▶ YOUR TASK:
Convert each line of the records below into a two-column Markdown table headed No. and Line, numbering the rows and omitting blank lines. Leave the pictures out.

▶ Saved data entries:
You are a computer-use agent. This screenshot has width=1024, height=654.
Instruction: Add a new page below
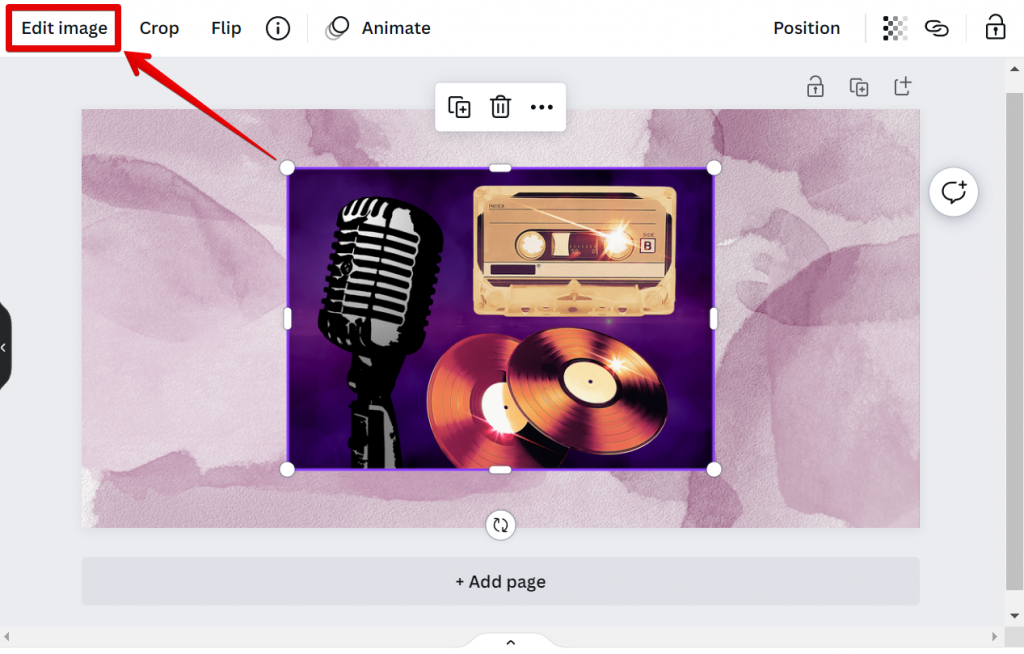coord(500,581)
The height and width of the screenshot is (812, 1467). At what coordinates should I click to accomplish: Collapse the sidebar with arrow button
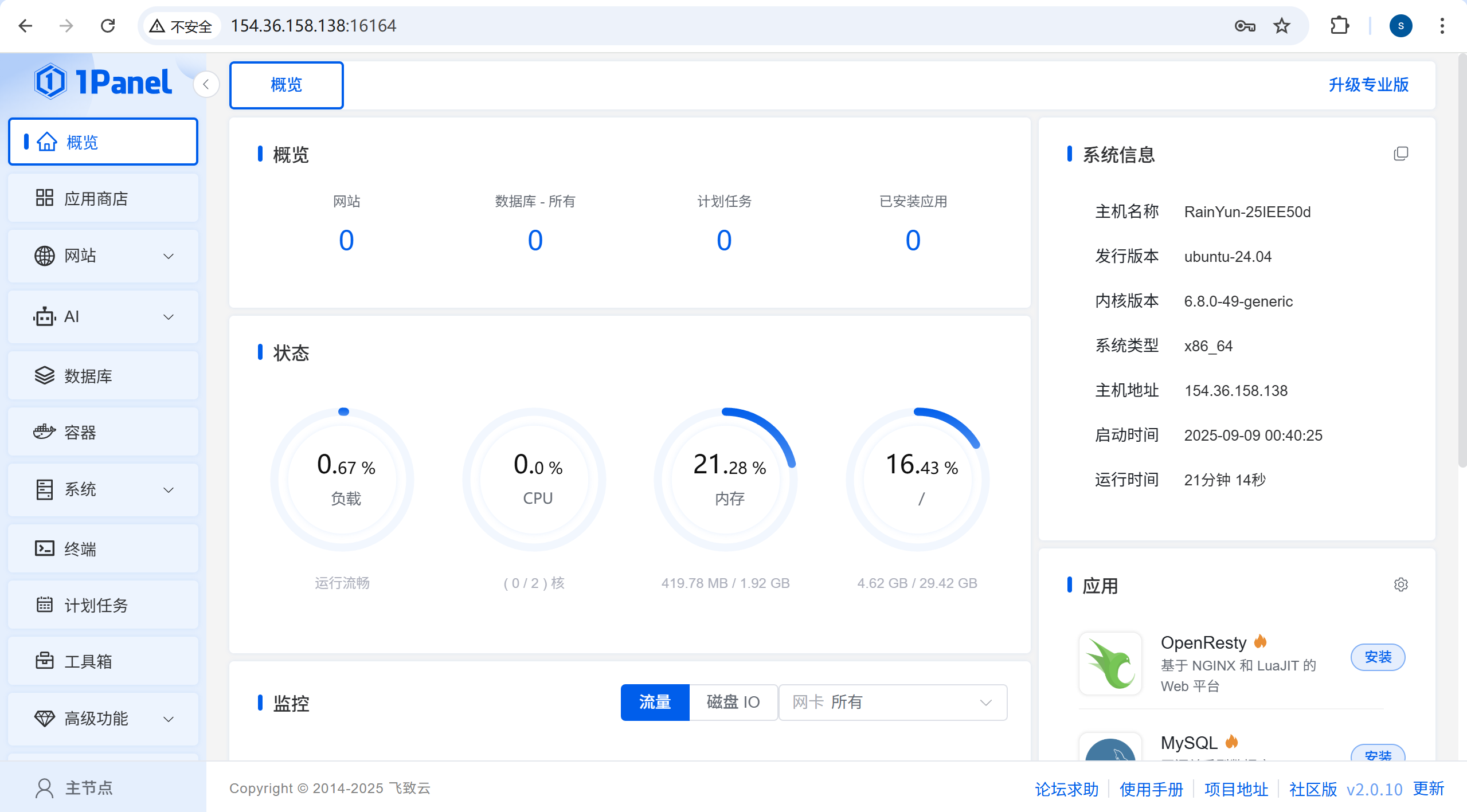pyautogui.click(x=206, y=85)
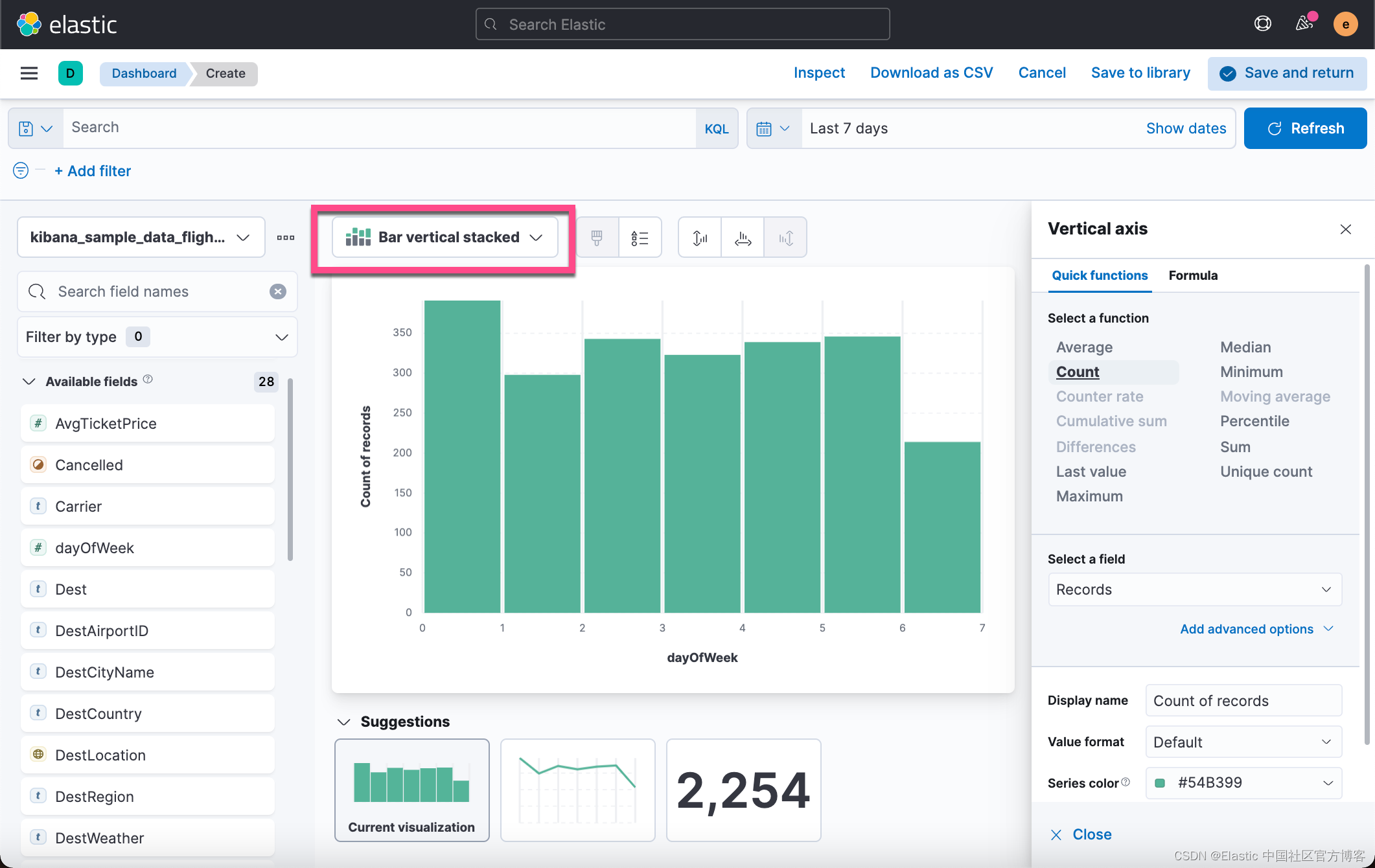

▶ TASK ANSWER:
| No. | Line |
|---|---|
| 1 | You are a computer-use agent. This screenshot has width=1024, height=654. |
| 2 | Instruction: Add a new page below |
| 3 | coord(500,581) |
| 4 | The height and width of the screenshot is (812, 1467). At what coordinates should I click to accomplish: Collapse the sidebar with arrow button |
| 5 | pyautogui.click(x=206, y=85) |